No sense cutting the dog’s tail off an inch at a time, after all, McNair thought.
Sintarleen made a few last suggestions to the senior Indowy standing next to him, then turned and walked to stand by McNair and the pork chop. He looked down even while addressing the humans, as all Indowy did.
“The chief of the Indowy on Salem has prepared a place to connect the two ships, Captain. The machinists from Daisy Mae will have the cable spliced sometime late this evening. Then I will prepare it with the nanites and the ship’s electricians will bind it. Sometime tomorrow, probably mid-morning, Cruiser Daisy can attempt her repairs to Salem.”

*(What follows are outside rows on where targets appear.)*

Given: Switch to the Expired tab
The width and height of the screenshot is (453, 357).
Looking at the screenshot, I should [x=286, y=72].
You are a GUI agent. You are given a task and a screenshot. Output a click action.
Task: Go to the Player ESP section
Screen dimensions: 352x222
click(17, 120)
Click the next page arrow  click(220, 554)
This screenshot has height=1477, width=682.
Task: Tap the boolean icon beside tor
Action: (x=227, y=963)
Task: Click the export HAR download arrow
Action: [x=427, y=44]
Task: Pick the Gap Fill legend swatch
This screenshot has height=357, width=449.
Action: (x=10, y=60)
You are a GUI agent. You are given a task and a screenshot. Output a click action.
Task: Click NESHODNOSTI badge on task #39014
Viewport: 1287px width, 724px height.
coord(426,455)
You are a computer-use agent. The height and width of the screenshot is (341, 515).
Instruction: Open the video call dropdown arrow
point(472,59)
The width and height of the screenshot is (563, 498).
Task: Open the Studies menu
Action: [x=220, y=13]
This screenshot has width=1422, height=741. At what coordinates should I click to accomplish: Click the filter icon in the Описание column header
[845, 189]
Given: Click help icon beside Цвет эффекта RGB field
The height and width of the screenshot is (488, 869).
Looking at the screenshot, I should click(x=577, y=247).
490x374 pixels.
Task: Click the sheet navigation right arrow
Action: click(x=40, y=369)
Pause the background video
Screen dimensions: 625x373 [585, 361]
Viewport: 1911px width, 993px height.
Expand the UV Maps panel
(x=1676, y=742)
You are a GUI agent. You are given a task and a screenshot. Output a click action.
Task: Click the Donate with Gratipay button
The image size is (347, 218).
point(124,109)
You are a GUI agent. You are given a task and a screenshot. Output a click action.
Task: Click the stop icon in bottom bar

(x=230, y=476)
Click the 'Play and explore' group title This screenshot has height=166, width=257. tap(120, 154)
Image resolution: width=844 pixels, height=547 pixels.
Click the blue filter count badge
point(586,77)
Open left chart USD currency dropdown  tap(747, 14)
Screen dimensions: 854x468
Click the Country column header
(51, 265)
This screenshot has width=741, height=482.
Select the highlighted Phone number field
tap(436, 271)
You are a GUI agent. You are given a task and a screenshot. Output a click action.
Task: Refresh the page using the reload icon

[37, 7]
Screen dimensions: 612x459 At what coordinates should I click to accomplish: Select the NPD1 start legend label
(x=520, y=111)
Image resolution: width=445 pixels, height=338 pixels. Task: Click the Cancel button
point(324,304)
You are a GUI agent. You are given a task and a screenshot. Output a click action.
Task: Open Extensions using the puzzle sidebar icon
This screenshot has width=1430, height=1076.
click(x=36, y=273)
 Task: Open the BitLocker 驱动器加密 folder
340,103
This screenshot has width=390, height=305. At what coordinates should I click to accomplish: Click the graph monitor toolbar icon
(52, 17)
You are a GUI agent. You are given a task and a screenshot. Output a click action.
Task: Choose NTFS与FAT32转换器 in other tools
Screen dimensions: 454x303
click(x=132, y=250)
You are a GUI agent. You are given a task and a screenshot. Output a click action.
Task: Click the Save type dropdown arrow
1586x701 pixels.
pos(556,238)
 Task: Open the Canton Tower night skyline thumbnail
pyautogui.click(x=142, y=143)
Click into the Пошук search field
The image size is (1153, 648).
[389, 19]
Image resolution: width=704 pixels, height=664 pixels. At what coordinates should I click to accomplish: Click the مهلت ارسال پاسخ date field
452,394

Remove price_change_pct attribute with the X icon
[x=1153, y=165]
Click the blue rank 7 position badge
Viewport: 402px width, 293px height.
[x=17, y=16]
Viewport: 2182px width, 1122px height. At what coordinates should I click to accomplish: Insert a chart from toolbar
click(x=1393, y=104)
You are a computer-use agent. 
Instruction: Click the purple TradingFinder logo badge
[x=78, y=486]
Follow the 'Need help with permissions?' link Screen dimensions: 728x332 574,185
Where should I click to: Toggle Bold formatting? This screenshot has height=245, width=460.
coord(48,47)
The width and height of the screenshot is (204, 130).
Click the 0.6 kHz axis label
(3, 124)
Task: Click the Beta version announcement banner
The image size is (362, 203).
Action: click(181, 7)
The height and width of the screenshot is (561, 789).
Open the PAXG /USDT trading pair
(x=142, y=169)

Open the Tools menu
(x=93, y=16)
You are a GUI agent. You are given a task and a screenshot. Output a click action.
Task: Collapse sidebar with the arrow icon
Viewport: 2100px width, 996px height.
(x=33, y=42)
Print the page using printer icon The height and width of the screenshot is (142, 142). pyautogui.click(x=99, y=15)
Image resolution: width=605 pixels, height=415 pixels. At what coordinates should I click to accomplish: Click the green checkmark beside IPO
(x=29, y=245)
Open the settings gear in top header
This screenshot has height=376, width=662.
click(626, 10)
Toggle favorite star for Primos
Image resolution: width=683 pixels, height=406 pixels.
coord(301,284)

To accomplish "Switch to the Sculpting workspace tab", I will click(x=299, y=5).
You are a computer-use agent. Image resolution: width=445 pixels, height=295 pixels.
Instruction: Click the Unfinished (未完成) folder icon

The problem with the AID that was Daisy, if it was a problem, was that being left alone for so long while in transit in space had caused her to create a loop in her programming, more or less unconsciously, to provide the illusion of not being alone. This loop, however, had become unstable, creating something very much like a virus. That virus had, in effect, eaten various other programs and altered still others. Each spontaneous modification had taken place at certain times during her confinement and in certain sequences. The times had been governed by fate and the sequence by the unique crystalline matrix of the AID brain. None of this could be properly replicated in the AID that was USS Salem: the time was off, the level of experience was changed, and the crystalline matrix was simply different at the molecular level.